"Assurance" Full Course Description

Course Description:

All of us have experienced at one time or another the disquieting circumstance of having an information system upon which we depend (to one degree or another) behave in some unanticipated fashion. The instances of this unanticipated behavior have been sufficiently frequent that the manifestations of it have crept into the common vernacular. “The blue screen of death,” “you got 404ed” and the like are examples thereof. With the addition of networking and ubiquitous communications the problem has become yet more extensive and subtle. We are falling in thrall to the seductive song of the “cloud”. Just park all your data in the “cloud” and it will always be there for you to use. How do you know it will “always be there for you to use”? Generally how do we know that any of these all-encompassing services will always be there? The notion of how do you know is expressed in many fields of endeavor, and particularly in the digital domain as Assurance.

For the purposes of this course, Assurance is defined as “the basis for believing an information system will behave as expected”.

The extent to which one can believe that a particular system will behave as expected has been one of the major challenges in fielding “secure” information systems. There are way too many areas that can hide bugs, errors, design flaws, implementation errors, undocumented assumptions and the like, for any exhaustive approach to assurance to be effective. Consequently there has emerged a somewhat undisciplined if not chaotic approach(s) to assurance. This course will survey these approaches and analyze strengths, weaknesses, and shortcomings toward solving the challenge of fielding “secure information systems” that are fit for purpose.

This course revisits the ideas intended to be captured and enabled by assurance. It reviews the initial introduction of the concept in the computer / information security discipline; studies the evolution of the thinking; examines the multiple attempts to codify assurance; examines the current trajectory of assurance with regard to modern IT systems acquisition; addresses assurance with regard to the whole lifecycle and logistics process(s); addresses assurance with regard to hardware, assurance with regard to software, change control and systems management.
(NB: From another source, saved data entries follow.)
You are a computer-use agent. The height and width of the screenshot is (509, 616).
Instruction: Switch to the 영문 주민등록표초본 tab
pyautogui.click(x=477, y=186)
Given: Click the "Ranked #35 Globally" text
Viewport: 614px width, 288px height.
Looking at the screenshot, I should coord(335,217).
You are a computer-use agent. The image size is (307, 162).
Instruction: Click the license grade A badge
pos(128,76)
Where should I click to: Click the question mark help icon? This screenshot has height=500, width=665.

It turns out that assurance has been a major challenge from the beginning of the development of “secure” systems. In some perspectives we have achieved observable improvement. In other areas we cannot tell and in others we have clearly lost ground.

It is recommended that students have some background in computer security, or a strong willingness to learn. Recommended previous courses of study include computer science, electrical engineering, computer engineering, management information systems, and/or mathematics. Because this is a foundational course, it is of reasonable technical difficulty so that it may be considered for students in non-technical programs that have good technical acumen in degree programs such as business.

This class will be primarily individual study, with weekly assigned readings, seven homework assignments, four quizzes, one project, a midterm and a final.

Objectives:

Students will be given the opportunity to examine the source material for the original motivation and introduction of assurance into the vernacular and analysis of information security. They will follow the motivation and evolution of the concepts of assurance through the codification of assurance to its subsequent dilution and disassociation as is captured in today’s common criteria. Students will examine mechanisms and processes that support / subtract from the assurance argument. Students will have the opportunity to study the relationship between assurance and risk management. Hopefully we will have the opportunity to examine the role of assurance to the emerging practice of underwriting (selling) risk in the form of insurance.